Wednesday, March 27, 2013

By expanding health-care funding in Arkansas, state legislators would be able to soften the effects of any tax cuts they might approve this year, Gov. Mike Beebe said while speaking Tuesday morning tomembers of the Little Rock Regional Chamber of Commerce.

“[Legislators] need to look at things as a whole,” he said. “The expansion of Medicaid creates and frees up some resources to accommodate tax cuts.”

Beebe spoke for almost an hour at the Chamber of Commerce’s breakfast at the Harry R. Kendall Science and Health Mission Center at Philander Smith College. He addressed several topics, including the proposed Big River Steel LLC project in Mississippi County, but he focused mainly on Medicaid expansion.

State lawmakers are debating whether to offer health insurance to 250,000 low-income Arkansans through the state’s Medicaid program.

The 2010 Patient Protection and Affordable Care Act al-lows states to choose to extend Medicaid coverage to people making up to 138 percent of the federal poverty rate, or $15,145 annually for an individual.

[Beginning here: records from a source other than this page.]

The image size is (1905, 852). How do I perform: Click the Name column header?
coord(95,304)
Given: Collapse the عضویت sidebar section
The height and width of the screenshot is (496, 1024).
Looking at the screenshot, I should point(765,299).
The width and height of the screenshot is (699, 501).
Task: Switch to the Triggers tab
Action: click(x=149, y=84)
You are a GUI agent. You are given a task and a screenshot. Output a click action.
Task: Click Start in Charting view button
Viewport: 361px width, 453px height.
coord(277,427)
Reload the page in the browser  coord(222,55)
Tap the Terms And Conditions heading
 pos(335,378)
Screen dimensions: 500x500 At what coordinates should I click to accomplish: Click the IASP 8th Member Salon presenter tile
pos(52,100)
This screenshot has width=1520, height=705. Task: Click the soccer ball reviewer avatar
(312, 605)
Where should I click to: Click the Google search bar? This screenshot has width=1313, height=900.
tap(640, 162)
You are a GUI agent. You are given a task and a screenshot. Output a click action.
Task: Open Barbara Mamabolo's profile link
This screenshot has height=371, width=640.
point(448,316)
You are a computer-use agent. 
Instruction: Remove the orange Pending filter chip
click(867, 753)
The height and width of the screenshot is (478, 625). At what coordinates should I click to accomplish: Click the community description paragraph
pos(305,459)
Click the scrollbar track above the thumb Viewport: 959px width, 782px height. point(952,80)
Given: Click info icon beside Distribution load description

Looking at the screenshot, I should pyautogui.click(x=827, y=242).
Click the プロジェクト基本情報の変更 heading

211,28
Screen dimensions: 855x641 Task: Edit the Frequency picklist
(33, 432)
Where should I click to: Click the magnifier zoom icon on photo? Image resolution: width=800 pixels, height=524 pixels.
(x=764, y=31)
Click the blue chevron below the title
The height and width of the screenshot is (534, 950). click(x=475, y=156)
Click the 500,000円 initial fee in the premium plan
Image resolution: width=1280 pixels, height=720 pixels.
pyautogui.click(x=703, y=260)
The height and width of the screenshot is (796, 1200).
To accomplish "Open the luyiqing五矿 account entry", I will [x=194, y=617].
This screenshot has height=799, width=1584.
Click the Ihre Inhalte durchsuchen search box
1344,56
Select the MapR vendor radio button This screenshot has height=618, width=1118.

But last month, Beebe received permission from U.S. Health and Human Services Secretary Kathleen Sebelius to use federal Medicaid money to purchase private insurance policies for the 250,000 state residents who meet the criteria.

Under the so-called private option plan, the federal government would pay 100 percent of the premiums for policies purchased through Arkansas’ health-insurance exchange. After three years, the state would be responsible for 10 percent of the cost.

Beebe has given members of the Republican-controlled Legislature a draft of the plan to extend health coverage through the health-care exchange, which is part of the Affordable Care Act. The draft, which some lawmakers have called just a framework, is not an actual piece of legislation.

During his speech, Beebe said the University of Arkansas for Medical Sciences, which he called the “biggest economic driver” in central Arkansas,would suffer if state legislators didn’t expand the Medicaid program.

He said tax cuts without Medicaid expansion would affect the type of care UAMS can offer.

UAMS has seen an increasing number of uninsured patients during a period in which there has been “downward pressure” on its revenue sources, said Chancellor Dr. Dan Rahn, adding that the majority - roughly 67 percent - of the UAMS Medical Center’s revenue is derived from patient care.

“We just don’t have a sustainable business model going forward if we continue through this pathway of more and more uninsured in Arkansas. … We won’t be able to accomplish our mission the way we have been in the past,” he said. “The way to address this is to extend coverage, either through Medicaid expansion or the private option,” Rahn said.

Uncompensated care, when a patient is uninsured and has no way to pay, cost UAMS $203 million in its 2012 fiscal year, which ended June 30. That’s a 16 percent increase from the 2011 fiscal year when the unpaid bills totaled $175 million.

“If we don’t see Medicaid expanded - either through the private option or the originalplan - if we don’t see that happen, we are going to start limiting the amount of care offered to the uninsured,” Rahn said. “It’s just the reality.”

UAMS is able to submit the costs for uncompensated care to the federal government to receive a partial reimbursement, called a disproportionate-share hospital payment, but the Affordable Care Act will soon discontinue the payments, making the expansion of Medicaid essential, Rahn said.

“We will see new revenue for those who become newly insured but we will lose payments for the uninsured that we currently get,” he said.